Lifestyle / Food And Drink

Genevieve Vieira
2 minute read
8 Mar 2014
7:00 am

Chocolate: Food of the gods

Genevieve Vieira

Ever wondered why chocolate isn't good for dogs? The cocoa bean contains a chemical compound known as theobromine that's toxic to dogs, because their bodies can't metabolise it.

Beyers Chocolate factory tour, 26 February 2014. Picture: Tracy Lee Stark

Fortunately, the amount of theobromine found in chocolate can be safely consumed by humans if ingested in sensible quantities.

Since many chocolate confections only contain a small percentage of actual chocolate, in addition to sugar, fat and caffeine, this is not really a problem – a relief, considering chocolate is one of the most loved food products in the world.

Mel Gibson once said, “After about 20 years of marriage, I’m finally starting to scratch the surface of what women want. And I think the answer lies somewhere between conversation and chocolate.”

Beyers Chocolate factory tour, 26 February 2014.  Picture: Tracy Lee Stark

Beyers Chocolate factory tour, 26 February 2014. Picture: Tracy Lee Stark

Gibson learned that when his wife ate chocolate, she was a much happier person. This is because eating chocolate increases the levels of endorphins released into the brain, which helps to reduce stress and lead to feelings of euphoria. It also releases phenylethylamine, which causes the pulse rate to quicken, resulting in a similar feeling to falling in love.

With Easter just around the corner, stores are packed with an assortment of chocolate products, from eggs to hollow bunnies. It’s not just an excuse to eat chocolate – it’s practically a licence to indulge.

“Easter is second only to Christmas when it comes to gifting chocolate,” says master chocolatier, Kees Beyers, the founder of Beyers Chocolates.

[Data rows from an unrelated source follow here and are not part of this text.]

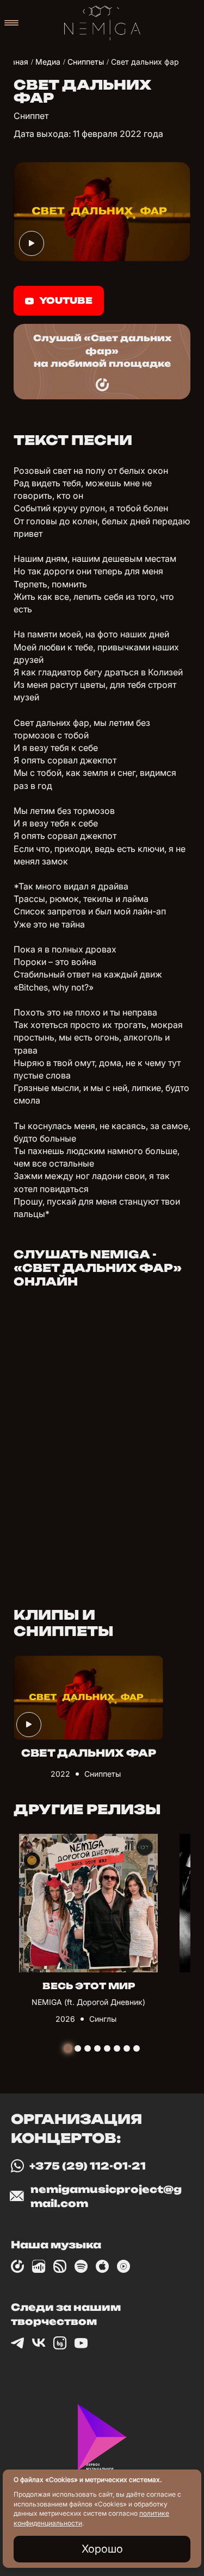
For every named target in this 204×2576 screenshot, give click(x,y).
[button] (11, 23)
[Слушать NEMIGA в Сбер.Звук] (59, 2266)
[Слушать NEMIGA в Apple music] (102, 2266)
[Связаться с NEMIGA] (81, 2342)
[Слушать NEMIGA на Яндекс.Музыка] (17, 2266)
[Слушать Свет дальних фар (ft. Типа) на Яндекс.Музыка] (102, 384)
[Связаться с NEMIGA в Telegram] (17, 2342)
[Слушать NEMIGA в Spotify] (81, 2266)
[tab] (68, 2048)
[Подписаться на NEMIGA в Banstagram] (59, 2342)
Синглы (102, 2018)
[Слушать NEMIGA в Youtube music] (123, 2266)
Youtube (65, 300)
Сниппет (31, 115)
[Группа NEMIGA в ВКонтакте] (38, 2342)
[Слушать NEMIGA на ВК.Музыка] (38, 2266)
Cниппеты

Though most people never need an excuse to enjoy fine chocolate, one wonders how the sweet treat became such an important part in Easter festivities? Easter was closely linked to the rites of spring. According to Di Burger in his book Chocolate’s African Odyssey – Celebrating Chocolate in South Africa, spring was the peak laying time for hens.

“This led to the practice of hard boiling the eggs and decorating them in bright colours as gifts for children on Easter Sunday,” he writes.

Chocolate eggs were first made in Europe in the 19th century, primarily in France and Germany, and have since become worldwide favourites.